Atomic Imaging of the Surface Termination and Reconstruction of Low and High Index Iridium Oxide Surfaces and Insights into Their Facet-Dependent Oxygen Evolution Activities

Resolving the atomic surface structure, particularly surface termination or reconstruction, is essential for understanding the catalytic properties of metal oxides. Although rutile phase iridium dioxide (IrO₂) is the state-of-the-art electrocatalyst for the oxygen evolution reaction (OER) in water splitting, the atomic-level surface structures of IrO₂ remain largely unexplored, limiting our understanding of its facet-dependent OER activities. Herein, we perform aberration-corrected integrated differential phase contrast scanning transmission electron microscopy of the low- and high-index surface structures of spindle-shaped IrO₂ nanorods and reveal distinct surface terminations and/or reconstructions on different surfaces. Notably, the (110) surface shows a predominantly top-/bridge-oxygen termination and high structural stability without obvious surface reconstruction. In contrast, the (001) and (101) surfaces, where all surface Ir atoms are coordinatively unsaturated, undergo significant reconstruction.
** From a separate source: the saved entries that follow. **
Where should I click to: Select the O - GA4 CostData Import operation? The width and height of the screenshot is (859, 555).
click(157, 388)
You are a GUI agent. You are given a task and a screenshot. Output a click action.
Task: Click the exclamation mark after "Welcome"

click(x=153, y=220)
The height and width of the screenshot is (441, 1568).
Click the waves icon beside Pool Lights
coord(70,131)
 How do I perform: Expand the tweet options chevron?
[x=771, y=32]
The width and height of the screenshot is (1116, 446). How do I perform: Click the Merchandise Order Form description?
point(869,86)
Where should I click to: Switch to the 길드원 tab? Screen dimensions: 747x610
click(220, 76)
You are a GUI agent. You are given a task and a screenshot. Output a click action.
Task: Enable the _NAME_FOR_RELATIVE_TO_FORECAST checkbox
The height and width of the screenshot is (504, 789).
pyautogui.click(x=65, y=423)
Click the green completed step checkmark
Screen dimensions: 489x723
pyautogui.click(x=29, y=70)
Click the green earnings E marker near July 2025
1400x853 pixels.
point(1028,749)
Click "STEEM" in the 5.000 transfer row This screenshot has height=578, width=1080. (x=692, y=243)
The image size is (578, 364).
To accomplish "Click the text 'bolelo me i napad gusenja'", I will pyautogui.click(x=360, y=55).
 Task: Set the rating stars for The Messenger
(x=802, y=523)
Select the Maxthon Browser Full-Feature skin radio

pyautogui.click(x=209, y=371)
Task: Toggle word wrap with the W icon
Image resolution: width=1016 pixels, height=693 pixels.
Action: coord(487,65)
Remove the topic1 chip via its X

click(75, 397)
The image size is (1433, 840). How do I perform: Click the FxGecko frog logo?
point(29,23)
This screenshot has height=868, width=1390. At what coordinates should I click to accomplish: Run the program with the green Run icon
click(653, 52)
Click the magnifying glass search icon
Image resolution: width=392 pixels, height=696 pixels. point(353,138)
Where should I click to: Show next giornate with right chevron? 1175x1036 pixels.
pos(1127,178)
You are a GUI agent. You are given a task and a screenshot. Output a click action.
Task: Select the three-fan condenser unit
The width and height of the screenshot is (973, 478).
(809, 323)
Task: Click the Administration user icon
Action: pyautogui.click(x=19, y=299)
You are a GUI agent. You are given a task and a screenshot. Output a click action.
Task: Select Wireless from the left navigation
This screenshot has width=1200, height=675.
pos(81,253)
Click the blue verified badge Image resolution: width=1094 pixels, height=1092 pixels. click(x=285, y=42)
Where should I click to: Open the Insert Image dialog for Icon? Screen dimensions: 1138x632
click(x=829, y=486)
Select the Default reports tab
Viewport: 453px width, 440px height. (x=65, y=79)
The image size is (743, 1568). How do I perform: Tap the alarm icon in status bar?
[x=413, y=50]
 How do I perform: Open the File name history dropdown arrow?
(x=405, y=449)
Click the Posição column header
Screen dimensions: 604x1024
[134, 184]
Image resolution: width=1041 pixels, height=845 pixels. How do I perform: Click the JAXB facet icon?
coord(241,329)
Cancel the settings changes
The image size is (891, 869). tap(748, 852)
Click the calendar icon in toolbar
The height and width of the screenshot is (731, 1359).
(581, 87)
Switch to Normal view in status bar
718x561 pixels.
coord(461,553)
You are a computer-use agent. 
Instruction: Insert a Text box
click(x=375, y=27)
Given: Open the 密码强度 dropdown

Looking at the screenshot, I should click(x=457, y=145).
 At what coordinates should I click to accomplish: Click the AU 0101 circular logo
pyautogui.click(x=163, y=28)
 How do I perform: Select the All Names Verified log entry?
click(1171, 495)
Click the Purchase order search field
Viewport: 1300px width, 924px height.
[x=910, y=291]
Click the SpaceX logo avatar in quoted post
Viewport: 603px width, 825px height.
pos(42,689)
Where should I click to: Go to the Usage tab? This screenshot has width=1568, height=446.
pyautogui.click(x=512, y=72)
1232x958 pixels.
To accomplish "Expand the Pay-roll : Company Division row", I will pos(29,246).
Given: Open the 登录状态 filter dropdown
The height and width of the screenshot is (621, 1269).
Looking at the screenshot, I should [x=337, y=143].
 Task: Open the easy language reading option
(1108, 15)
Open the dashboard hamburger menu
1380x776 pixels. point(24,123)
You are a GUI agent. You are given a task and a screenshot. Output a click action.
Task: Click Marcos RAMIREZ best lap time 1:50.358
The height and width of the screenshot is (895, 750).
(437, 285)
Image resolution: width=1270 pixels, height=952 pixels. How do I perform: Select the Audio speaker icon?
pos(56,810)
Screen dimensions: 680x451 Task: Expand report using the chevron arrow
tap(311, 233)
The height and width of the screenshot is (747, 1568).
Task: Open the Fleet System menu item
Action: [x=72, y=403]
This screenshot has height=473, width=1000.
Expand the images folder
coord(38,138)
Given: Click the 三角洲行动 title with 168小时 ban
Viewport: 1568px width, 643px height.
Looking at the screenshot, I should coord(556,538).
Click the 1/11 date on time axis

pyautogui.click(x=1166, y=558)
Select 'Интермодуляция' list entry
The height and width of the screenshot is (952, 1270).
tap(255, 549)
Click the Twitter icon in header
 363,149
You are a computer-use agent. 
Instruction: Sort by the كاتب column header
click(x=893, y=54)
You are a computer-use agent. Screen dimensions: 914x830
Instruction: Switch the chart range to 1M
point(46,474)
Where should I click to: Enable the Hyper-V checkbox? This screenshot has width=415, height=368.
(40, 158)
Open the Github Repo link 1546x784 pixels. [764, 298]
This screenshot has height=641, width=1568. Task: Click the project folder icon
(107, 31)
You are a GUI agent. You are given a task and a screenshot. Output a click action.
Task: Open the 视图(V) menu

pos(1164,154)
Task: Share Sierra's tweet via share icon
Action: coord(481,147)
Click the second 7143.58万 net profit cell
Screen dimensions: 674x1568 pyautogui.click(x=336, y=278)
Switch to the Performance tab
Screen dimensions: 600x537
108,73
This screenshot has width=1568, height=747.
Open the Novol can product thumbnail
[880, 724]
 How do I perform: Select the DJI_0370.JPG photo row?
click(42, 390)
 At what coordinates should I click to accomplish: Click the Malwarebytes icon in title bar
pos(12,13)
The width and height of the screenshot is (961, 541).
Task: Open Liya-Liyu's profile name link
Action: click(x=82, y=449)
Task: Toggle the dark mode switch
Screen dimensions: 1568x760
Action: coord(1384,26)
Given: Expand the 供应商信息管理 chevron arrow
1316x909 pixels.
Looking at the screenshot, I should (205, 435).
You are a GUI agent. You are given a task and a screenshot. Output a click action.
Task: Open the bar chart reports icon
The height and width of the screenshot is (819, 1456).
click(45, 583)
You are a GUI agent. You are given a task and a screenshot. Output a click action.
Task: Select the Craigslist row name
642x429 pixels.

Additionally, a high-index (321) surface composed of (110) terraces is identified and exhibits a distinct [IrO] surface termination, indicating a weaker binding energy between Ir with O. Density functional theory calculations reveals weakened oxygen-binding energies on both the reconstructed (101) surface and the high-index (321) surface, predicting substantially lower limiting OER overpotentials compared to the (110) surface. These findings provide an important structural basis for understanding the OER activities of IrO₂ surfaces.